• **What you have to do**
Repeat verbatim each line from the line with "Open the Plan" to the end of the entries. Pictures do not belong in the copy.

====== Dataset extract ======

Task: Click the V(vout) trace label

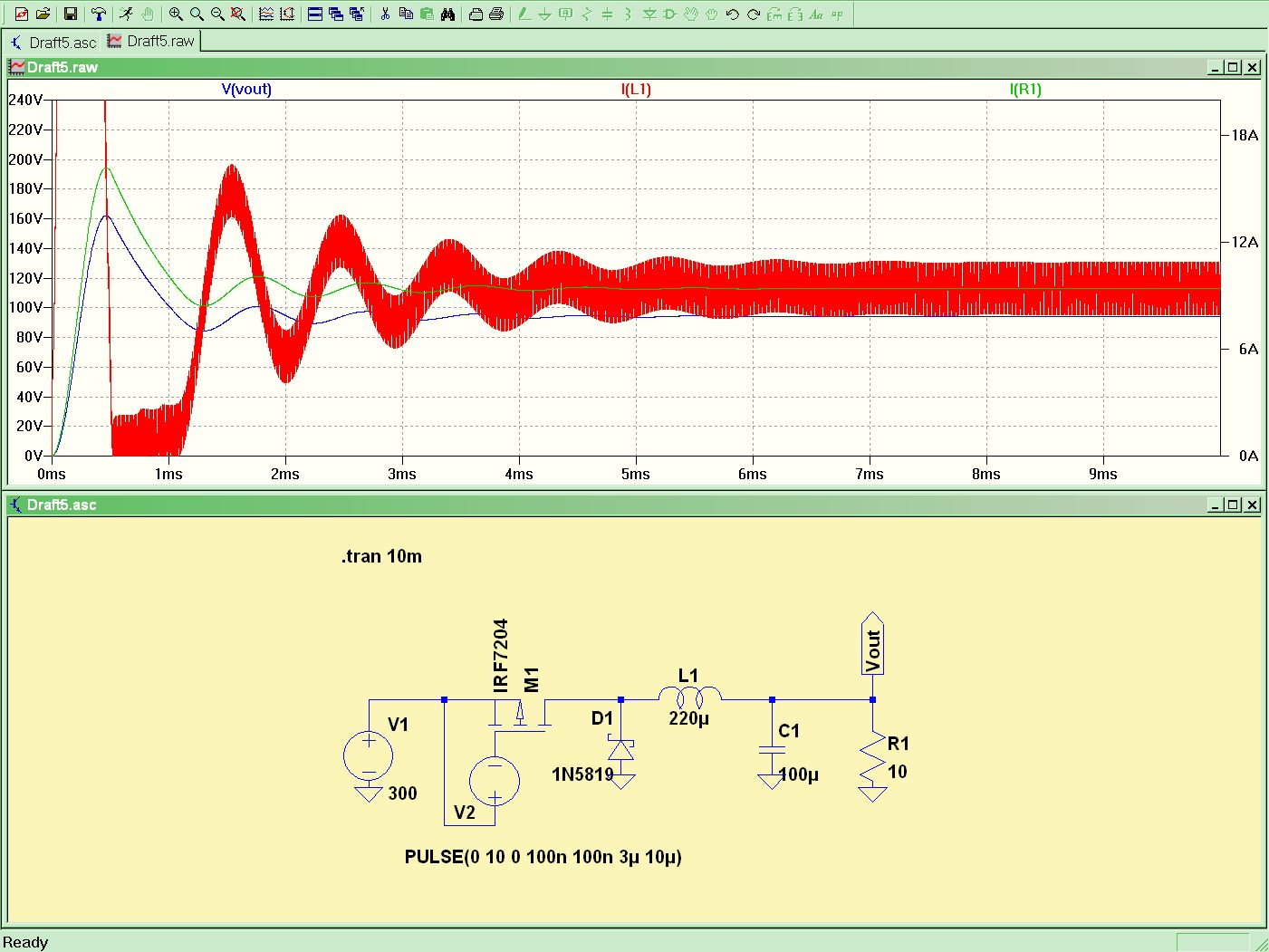Action: [246, 89]
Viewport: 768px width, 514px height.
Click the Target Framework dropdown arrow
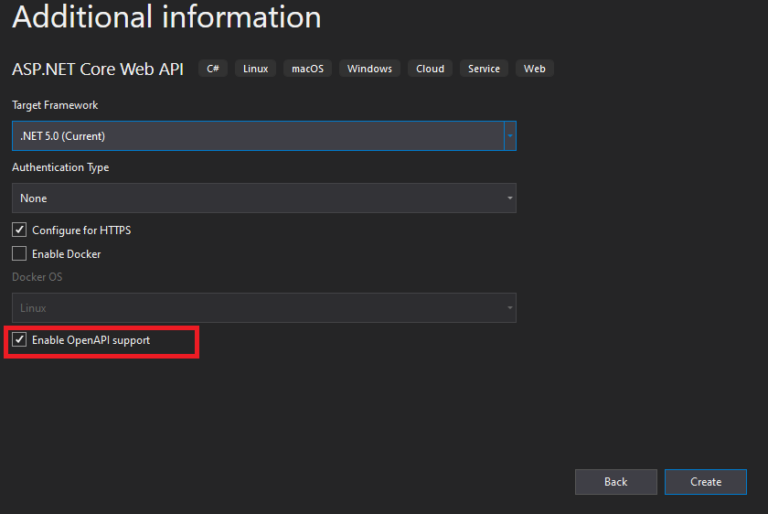coord(510,136)
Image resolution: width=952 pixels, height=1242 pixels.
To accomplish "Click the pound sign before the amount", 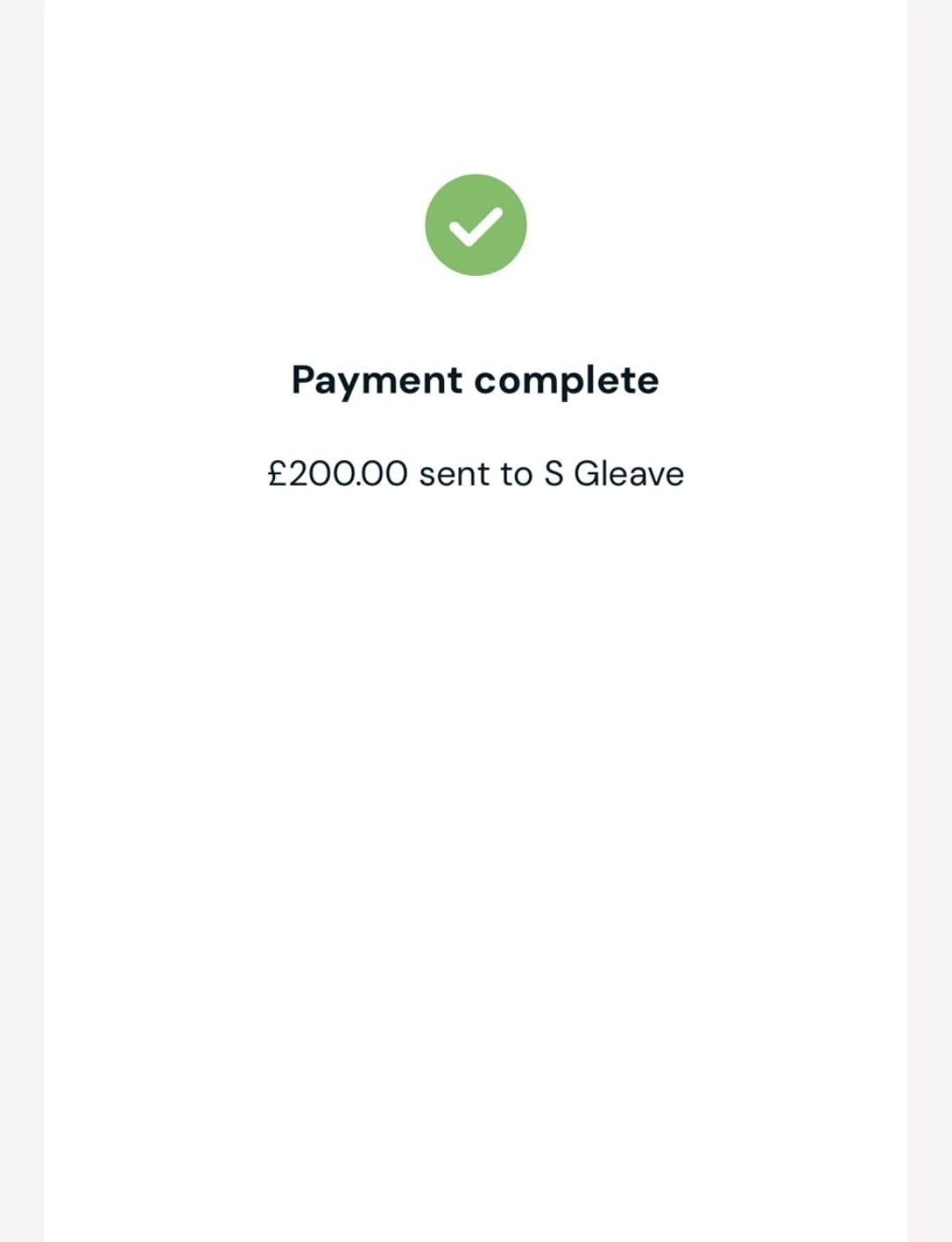I will point(277,474).
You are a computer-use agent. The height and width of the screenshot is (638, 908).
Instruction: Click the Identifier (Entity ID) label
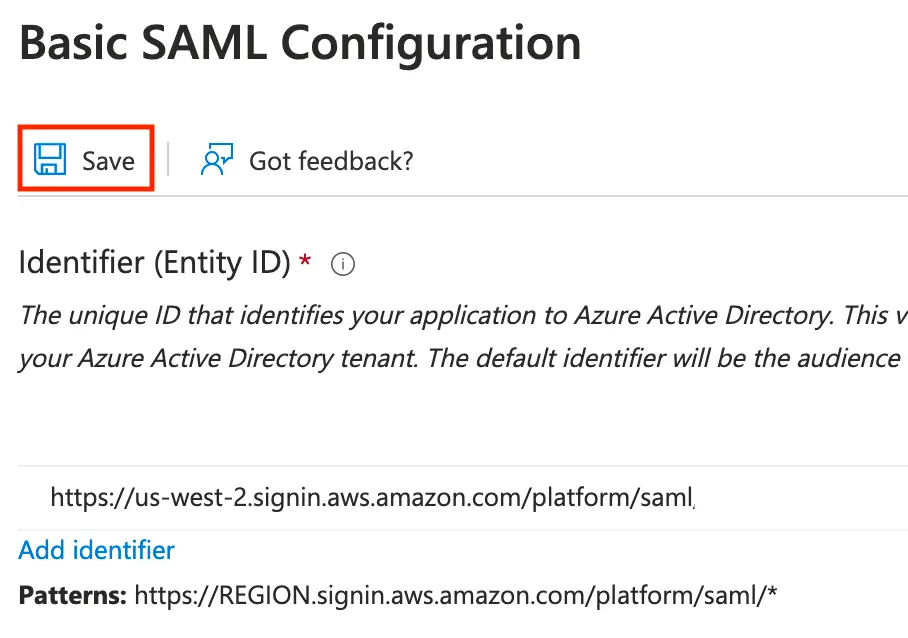click(x=155, y=264)
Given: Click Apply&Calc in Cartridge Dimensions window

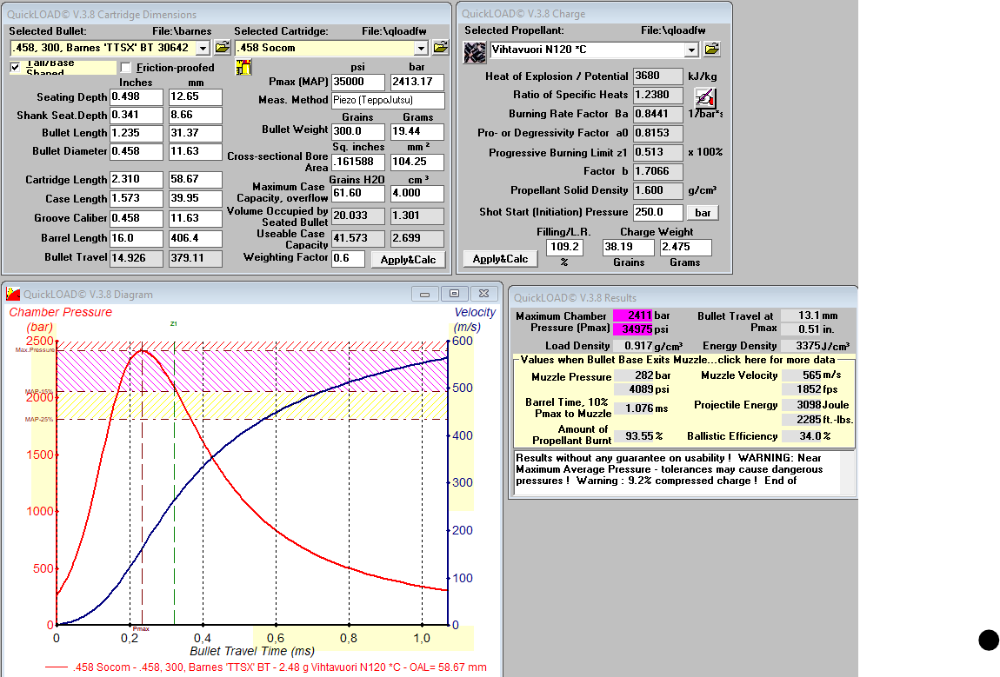Looking at the screenshot, I should tap(408, 259).
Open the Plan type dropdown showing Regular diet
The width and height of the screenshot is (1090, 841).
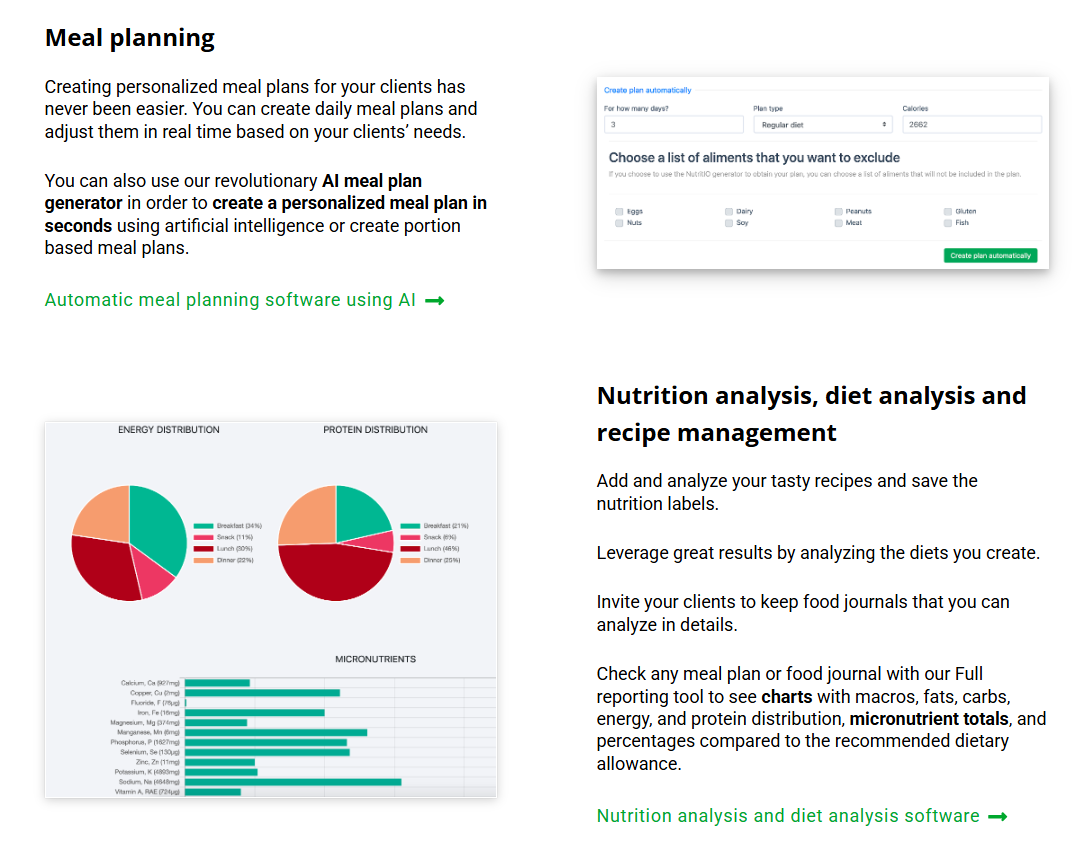click(x=822, y=125)
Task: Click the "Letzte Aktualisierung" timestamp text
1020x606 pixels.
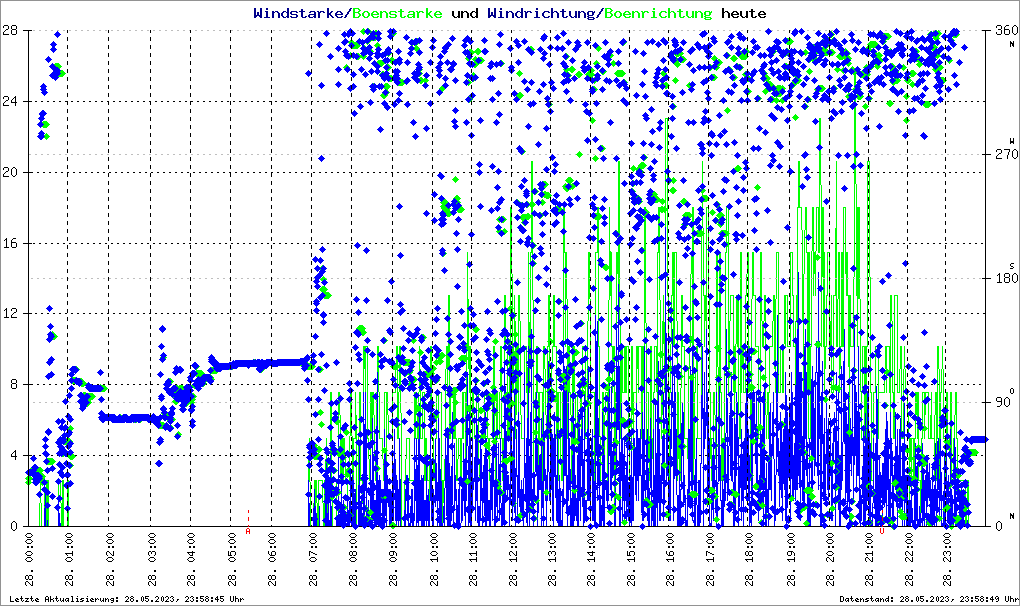Action: tap(125, 599)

======

• **Answer section**
Open the Plan type dropdown showing Regular diet
The width and height of the screenshot is (1090, 841).
click(x=822, y=125)
Task: Click the "Letzte Aktualisierung" timestamp text
1020x606 pixels.
Action: tap(125, 599)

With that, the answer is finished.